Only the last stretch of the records is wanted: restate word for word the line with "Minecraft (352, 2328)" and every line after it.

Top of Supplied records

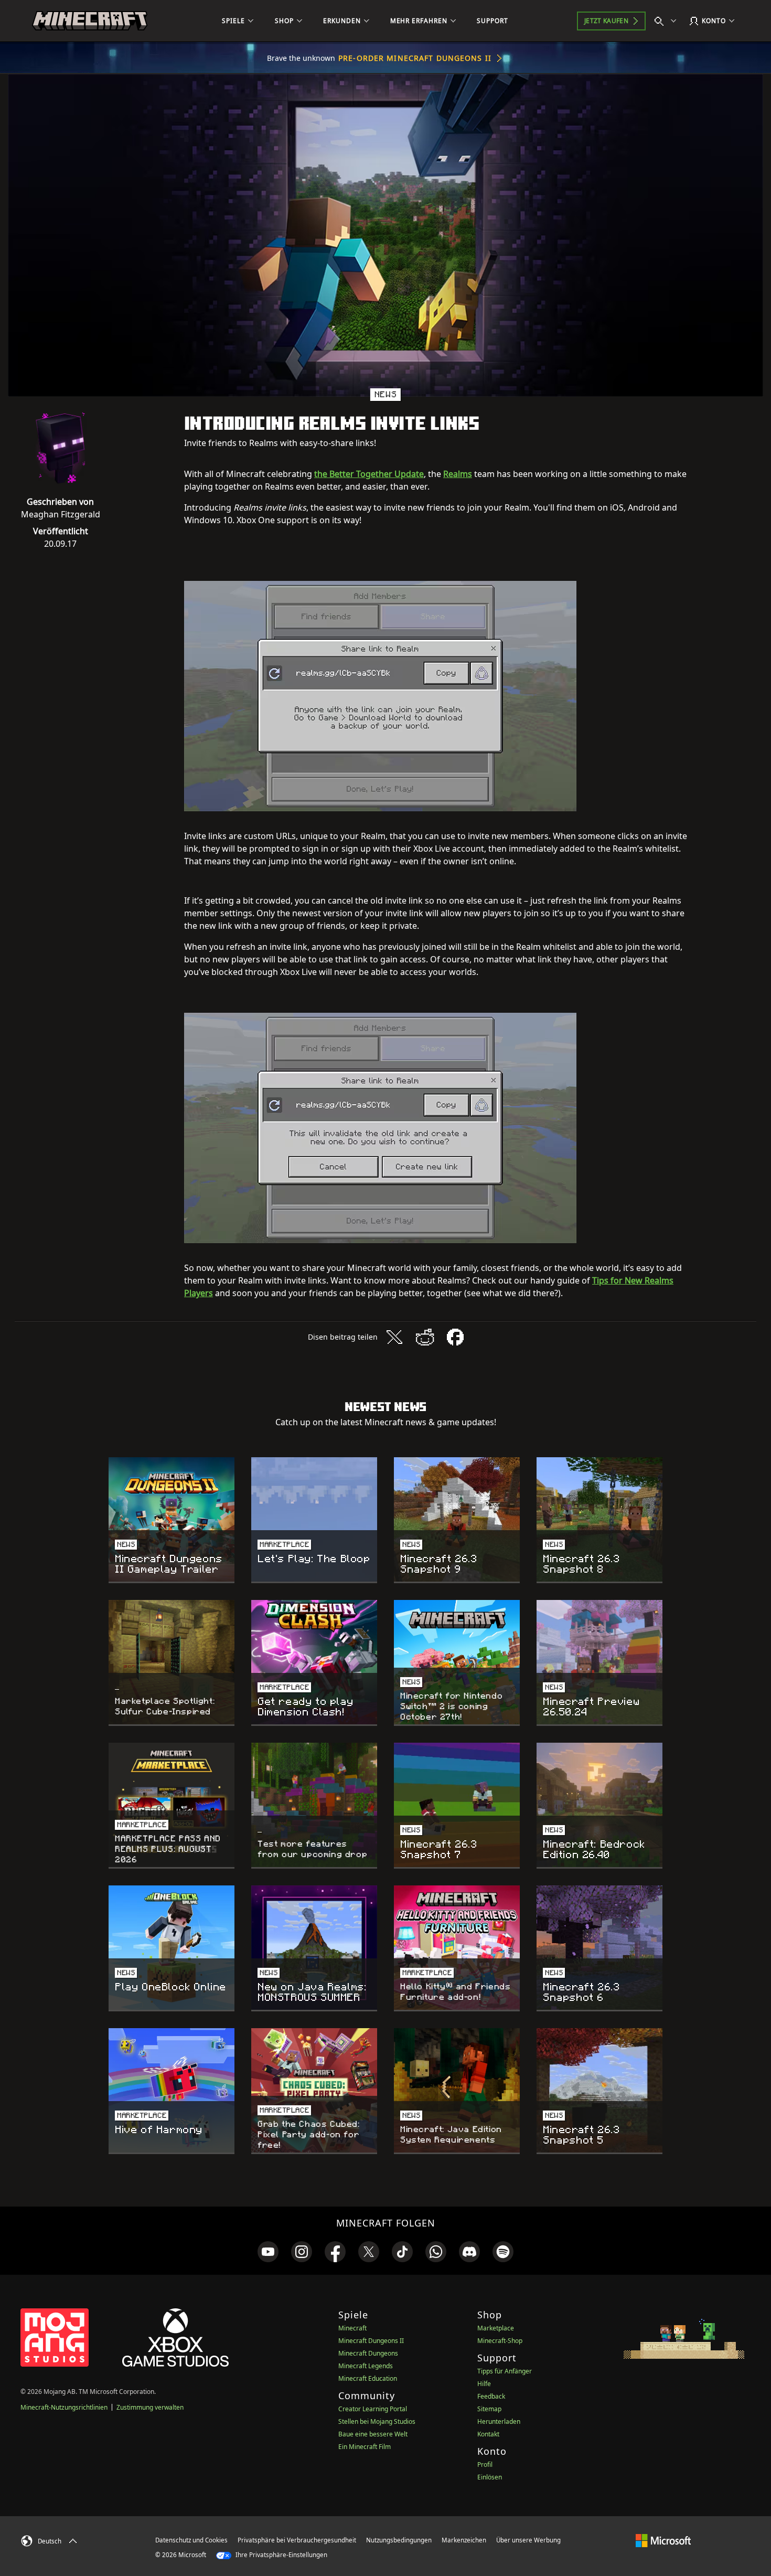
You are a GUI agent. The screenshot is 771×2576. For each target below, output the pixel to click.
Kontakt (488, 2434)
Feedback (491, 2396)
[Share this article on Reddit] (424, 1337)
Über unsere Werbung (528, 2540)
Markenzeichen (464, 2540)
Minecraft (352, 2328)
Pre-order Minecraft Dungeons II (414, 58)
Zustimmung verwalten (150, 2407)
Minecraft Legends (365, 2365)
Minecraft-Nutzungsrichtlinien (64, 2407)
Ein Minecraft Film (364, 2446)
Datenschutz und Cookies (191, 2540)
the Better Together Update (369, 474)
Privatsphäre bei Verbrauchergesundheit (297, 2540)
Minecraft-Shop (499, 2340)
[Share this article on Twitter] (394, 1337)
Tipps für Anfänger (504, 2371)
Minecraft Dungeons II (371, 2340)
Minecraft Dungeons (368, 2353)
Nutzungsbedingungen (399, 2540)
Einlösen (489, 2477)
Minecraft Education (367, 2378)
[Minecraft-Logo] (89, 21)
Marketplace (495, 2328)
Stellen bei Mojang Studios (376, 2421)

Bottom of Supplied records

Task solution:
Minecraft (352, 2328)
Pre-order Minecraft Dungeons II (414, 58)
Zustimmung verwalten (150, 2407)
Minecraft Legends (365, 2365)
Minecraft-Nutzungsrichtlinien (64, 2407)
Ein Minecraft Film (364, 2446)
Datenschutz und Cookies (191, 2540)
the Better Together Update (369, 474)
Privatsphäre bei Verbrauchergesundheit (297, 2540)
Minecraft-Shop (499, 2340)
[Share this article on Twitter] (394, 1337)
Tipps für Anfänger (504, 2371)
Minecraft Dungeons II (371, 2340)
Minecraft Dungeons (368, 2353)
Nutzungsbedingungen (399, 2540)
Einlösen (489, 2477)
Minecraft Education (367, 2378)
[Minecraft-Logo] (89, 21)
Marketplace (495, 2328)
Stellen bei Mojang Studios (376, 2421)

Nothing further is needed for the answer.